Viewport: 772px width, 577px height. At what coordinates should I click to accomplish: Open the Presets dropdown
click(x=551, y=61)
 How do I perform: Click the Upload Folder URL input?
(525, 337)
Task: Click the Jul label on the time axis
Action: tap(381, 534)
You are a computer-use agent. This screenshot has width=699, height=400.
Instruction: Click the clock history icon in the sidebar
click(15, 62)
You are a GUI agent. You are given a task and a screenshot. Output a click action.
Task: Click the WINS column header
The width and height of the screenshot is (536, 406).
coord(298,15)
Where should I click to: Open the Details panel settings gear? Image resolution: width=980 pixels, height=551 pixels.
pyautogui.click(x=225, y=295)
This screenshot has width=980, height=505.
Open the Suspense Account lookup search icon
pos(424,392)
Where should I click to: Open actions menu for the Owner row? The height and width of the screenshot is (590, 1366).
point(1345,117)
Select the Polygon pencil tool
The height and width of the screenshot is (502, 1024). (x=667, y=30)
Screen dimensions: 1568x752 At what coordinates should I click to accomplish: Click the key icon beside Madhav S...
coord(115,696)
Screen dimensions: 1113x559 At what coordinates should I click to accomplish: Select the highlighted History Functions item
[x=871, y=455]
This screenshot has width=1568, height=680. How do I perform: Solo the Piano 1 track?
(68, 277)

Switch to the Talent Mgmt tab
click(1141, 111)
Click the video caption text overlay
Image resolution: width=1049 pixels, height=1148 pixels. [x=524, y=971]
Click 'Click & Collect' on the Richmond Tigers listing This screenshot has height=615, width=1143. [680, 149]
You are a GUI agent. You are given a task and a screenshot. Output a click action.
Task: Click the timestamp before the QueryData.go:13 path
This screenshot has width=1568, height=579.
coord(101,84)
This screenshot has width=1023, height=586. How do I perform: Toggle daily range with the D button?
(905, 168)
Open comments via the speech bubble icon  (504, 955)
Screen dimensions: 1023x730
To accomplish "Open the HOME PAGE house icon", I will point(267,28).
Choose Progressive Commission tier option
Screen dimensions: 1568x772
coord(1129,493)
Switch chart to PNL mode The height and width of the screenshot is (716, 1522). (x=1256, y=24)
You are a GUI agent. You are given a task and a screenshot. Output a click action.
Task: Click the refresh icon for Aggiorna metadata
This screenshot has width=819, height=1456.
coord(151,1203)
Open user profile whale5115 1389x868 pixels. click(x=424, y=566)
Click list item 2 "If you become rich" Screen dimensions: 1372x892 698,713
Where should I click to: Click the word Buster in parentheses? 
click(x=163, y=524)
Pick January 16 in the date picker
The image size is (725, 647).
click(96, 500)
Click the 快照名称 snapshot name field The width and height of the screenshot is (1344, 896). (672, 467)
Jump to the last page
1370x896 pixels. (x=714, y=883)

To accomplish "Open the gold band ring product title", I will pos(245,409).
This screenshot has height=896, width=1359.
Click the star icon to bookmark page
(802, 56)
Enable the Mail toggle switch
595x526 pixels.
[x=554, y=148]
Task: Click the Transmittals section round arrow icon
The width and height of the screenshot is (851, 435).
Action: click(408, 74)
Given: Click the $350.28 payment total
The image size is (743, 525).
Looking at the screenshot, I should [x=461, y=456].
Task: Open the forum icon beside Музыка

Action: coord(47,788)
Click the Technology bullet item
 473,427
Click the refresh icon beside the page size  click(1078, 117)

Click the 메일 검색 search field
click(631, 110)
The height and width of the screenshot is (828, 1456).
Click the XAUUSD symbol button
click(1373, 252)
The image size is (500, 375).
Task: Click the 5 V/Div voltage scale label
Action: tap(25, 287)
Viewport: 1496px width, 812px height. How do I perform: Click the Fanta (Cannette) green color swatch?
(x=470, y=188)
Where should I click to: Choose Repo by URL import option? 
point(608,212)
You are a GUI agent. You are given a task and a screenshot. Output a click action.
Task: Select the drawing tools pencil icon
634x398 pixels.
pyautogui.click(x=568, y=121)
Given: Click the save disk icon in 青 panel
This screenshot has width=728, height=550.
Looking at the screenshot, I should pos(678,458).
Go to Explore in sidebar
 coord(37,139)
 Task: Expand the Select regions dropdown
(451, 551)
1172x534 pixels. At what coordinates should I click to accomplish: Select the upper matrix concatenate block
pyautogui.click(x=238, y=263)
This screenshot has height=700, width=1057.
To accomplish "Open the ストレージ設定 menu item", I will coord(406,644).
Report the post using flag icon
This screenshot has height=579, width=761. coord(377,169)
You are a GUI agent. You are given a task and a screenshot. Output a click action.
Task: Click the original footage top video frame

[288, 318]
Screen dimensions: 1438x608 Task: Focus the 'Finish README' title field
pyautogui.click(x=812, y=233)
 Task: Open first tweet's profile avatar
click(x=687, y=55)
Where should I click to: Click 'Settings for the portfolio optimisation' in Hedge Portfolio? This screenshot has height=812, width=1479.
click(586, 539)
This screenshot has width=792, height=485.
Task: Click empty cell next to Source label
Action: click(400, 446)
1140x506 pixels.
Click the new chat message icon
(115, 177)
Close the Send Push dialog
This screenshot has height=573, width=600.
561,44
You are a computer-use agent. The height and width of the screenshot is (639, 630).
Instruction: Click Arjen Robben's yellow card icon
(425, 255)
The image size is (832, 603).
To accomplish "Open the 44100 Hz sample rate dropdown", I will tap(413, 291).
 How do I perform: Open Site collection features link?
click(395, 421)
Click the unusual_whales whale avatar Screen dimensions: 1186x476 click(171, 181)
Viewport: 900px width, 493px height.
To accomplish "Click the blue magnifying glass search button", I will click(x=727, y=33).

═══

■ THE PROBLEM:
From the line holding "How do I perform: Open" down to the final line above, copy each line exactly, and leave out everything before it.

■ ANSWER AREA:
 How do I perform: Open Site collection features link?
click(395, 421)
Click the unusual_whales whale avatar Screen dimensions: 1186x476 click(171, 181)
Viewport: 900px width, 493px height.
To accomplish "Click the blue magnifying glass search button", I will click(x=727, y=33).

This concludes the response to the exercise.